I would just write the script..
It might have been written countless times before, but I doubt it will have been for the right database, or for your specific log configuration (Not sure about the W3C Extended Log Format, but with many others you can define a custom formatting)
Looking at log format doc, it should be pretty trivial to take each field ad create a column in the DB for it..
Then, to parse the example log from the log-format doc:
#Version: 1.0
#Date: 12-Jan-1996 00:00:00
#Fields: time cs-method cs-uri
00:34:23 GET /foo/bar.html
12:21:16 GET /foo/bar.html
12:45:52 GET /foo/bar.html
12:57:34 GET /foo/bar.html
..the following script will work fine, which only took a few minutes to write:
import re
import sys
mr = re.compile("^(\d\d:\d\d:\d\d) ([A-Z]+) (.+)$")

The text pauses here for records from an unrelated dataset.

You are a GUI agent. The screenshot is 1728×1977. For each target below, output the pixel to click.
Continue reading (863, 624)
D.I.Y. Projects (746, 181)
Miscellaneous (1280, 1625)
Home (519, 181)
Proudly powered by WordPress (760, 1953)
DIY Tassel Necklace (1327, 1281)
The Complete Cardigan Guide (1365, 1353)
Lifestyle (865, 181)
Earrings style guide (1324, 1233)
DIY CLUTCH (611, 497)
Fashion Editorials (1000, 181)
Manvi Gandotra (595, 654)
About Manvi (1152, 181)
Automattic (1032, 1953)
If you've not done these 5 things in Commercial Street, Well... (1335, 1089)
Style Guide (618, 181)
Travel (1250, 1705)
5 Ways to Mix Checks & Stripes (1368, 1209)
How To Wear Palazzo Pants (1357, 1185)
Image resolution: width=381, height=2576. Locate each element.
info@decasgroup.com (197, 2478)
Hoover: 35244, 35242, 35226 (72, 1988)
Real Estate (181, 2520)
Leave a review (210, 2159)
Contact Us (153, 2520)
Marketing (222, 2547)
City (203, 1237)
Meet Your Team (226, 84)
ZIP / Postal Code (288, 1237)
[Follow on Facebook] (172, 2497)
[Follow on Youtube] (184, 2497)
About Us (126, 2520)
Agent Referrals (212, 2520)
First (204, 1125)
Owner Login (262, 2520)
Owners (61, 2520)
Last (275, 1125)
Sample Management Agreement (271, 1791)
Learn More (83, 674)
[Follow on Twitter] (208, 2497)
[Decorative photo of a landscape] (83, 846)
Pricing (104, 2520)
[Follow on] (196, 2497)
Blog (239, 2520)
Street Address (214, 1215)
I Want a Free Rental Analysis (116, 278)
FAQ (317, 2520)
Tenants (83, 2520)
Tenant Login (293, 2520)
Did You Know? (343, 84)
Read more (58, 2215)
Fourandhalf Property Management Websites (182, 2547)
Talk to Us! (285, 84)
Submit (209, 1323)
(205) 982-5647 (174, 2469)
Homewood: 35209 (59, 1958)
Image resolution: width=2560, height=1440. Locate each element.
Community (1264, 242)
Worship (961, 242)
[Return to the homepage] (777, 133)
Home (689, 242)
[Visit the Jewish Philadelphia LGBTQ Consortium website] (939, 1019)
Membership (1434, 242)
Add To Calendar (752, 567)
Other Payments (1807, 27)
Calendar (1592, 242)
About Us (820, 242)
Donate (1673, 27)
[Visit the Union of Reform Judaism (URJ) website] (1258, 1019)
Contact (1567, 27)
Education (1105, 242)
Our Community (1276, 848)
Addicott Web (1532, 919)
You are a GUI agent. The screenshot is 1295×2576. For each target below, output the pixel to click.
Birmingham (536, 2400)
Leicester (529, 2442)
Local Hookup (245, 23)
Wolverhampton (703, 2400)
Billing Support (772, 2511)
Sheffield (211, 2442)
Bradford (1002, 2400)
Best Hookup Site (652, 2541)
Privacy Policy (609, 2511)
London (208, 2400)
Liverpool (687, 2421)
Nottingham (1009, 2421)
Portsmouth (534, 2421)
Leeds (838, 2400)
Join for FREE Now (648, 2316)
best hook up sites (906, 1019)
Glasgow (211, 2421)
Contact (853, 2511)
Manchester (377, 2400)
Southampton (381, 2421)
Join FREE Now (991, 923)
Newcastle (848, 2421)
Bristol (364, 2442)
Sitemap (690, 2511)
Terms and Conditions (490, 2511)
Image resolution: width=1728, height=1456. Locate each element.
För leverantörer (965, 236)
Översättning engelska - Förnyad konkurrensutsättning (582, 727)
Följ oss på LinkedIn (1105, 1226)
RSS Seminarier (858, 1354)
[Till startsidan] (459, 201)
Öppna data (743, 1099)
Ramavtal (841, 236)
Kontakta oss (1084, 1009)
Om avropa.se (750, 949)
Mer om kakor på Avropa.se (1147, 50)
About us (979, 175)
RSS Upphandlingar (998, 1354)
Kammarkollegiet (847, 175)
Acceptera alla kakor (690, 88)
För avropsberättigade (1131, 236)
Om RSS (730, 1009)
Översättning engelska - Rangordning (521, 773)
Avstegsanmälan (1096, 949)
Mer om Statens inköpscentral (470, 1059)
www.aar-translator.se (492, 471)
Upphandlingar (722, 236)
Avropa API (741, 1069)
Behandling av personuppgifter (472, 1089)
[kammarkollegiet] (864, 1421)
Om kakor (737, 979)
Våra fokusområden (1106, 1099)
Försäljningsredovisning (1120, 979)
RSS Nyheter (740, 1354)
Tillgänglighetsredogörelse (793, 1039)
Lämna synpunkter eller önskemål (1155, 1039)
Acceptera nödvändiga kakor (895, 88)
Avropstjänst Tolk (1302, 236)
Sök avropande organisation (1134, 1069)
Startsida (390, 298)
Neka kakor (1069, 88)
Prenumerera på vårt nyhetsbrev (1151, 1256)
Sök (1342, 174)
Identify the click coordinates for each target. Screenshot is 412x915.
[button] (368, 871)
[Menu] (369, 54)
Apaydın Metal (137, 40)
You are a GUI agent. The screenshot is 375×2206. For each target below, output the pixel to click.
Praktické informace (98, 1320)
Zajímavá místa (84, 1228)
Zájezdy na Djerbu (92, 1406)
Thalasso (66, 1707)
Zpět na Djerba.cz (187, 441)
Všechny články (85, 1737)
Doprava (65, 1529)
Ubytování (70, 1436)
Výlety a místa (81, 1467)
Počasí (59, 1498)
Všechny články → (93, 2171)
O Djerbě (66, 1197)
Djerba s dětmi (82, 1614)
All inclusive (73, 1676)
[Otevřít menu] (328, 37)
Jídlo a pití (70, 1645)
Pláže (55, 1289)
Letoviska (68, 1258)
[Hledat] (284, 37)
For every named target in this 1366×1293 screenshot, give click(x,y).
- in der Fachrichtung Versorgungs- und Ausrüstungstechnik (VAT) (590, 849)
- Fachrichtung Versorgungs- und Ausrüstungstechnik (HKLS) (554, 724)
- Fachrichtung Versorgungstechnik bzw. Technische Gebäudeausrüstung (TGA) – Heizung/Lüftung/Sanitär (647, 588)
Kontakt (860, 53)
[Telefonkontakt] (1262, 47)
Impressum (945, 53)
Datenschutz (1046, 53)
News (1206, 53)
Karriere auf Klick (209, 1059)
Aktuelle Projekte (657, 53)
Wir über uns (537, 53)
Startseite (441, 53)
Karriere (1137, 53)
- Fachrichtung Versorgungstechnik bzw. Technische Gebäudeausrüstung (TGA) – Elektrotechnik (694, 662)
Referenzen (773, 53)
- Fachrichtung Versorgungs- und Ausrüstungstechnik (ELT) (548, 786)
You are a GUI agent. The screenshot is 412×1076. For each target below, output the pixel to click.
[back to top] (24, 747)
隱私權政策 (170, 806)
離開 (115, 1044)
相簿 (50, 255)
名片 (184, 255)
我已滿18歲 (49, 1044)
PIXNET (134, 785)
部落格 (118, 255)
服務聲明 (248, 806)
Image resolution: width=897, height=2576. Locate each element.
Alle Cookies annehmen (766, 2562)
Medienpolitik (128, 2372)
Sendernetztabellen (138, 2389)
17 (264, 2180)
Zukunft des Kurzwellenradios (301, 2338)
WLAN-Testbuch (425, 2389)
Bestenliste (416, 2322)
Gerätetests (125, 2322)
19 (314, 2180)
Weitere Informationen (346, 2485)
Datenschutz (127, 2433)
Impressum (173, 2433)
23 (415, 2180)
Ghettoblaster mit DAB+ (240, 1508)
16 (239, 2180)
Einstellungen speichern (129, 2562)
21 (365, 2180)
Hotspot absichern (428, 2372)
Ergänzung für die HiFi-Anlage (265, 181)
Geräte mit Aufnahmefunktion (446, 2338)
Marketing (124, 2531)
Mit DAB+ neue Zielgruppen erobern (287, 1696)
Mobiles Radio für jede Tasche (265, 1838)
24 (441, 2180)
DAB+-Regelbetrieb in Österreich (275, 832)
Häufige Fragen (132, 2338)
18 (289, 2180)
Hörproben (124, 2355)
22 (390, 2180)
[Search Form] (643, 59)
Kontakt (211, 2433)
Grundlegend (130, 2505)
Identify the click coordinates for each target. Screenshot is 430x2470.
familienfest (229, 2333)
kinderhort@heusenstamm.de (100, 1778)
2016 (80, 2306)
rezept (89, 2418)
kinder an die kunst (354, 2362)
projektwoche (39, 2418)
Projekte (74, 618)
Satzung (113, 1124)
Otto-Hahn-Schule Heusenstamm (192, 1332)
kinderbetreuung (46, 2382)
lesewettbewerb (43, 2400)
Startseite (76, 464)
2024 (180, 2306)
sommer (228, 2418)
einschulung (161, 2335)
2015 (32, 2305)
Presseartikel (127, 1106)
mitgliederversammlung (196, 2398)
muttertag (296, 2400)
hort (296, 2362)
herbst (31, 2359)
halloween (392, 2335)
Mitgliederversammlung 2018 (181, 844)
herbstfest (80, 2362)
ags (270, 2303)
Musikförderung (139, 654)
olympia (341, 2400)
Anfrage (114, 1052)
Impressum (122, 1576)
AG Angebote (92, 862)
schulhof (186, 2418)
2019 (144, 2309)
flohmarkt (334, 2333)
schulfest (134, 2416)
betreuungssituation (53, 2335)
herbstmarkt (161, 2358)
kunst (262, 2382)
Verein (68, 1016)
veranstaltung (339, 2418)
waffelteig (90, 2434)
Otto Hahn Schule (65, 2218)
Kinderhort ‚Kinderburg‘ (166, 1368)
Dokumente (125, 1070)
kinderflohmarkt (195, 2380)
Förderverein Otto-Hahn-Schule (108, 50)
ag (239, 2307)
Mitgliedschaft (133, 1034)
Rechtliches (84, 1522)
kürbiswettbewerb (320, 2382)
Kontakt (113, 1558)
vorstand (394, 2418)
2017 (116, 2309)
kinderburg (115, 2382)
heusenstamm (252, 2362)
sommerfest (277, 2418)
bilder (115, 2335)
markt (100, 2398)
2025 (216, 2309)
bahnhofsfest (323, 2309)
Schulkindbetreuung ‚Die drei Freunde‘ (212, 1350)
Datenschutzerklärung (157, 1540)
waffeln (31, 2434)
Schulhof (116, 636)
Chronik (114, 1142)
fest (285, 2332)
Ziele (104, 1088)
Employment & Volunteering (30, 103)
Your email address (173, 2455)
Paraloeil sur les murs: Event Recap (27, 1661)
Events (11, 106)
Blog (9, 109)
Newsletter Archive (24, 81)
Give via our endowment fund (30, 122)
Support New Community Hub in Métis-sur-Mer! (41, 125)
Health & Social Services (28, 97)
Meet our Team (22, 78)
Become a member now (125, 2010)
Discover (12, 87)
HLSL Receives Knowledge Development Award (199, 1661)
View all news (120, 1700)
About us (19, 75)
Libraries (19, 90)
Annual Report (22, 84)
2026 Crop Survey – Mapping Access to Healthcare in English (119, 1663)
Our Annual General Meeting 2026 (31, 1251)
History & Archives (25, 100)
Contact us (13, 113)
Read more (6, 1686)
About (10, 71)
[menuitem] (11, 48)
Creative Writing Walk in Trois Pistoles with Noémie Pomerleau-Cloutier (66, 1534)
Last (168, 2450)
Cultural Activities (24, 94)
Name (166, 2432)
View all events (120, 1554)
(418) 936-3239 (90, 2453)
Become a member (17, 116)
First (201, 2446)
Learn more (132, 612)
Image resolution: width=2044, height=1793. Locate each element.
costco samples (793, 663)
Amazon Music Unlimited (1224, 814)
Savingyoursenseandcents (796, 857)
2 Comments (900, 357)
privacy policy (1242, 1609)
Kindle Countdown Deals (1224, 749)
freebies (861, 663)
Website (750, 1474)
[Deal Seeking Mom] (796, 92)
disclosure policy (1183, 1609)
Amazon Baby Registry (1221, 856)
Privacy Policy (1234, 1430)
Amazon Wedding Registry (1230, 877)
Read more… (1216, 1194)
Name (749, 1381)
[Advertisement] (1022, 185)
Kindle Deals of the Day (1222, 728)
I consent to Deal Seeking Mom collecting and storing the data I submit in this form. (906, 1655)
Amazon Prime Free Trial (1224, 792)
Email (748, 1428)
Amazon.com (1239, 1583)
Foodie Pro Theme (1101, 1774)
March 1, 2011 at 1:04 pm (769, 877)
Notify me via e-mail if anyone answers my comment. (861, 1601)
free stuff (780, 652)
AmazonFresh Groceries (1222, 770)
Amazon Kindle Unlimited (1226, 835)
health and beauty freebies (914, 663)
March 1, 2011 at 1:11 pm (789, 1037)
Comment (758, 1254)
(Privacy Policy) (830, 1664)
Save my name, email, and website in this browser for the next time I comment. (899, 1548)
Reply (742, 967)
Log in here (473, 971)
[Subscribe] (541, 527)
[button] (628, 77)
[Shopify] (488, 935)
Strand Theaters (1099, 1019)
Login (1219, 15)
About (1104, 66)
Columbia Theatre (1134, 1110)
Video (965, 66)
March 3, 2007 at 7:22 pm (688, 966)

def insert_into_database(time, rtype, uri):
print "INSERT INTO database (%s, %s, %s)" % (time, rtype, uri)
for line in open("logfile.log").readlines():
m = mr.match(line)
if not m:
sys.stderr.write("Invalid line: %s\n" % line.strip())
else:
insert_into_database(m.group(1), m.group(2), m.group(3))
May not be the most robust/reliable script ever, but it works (well, aside from the insert_into_database function!)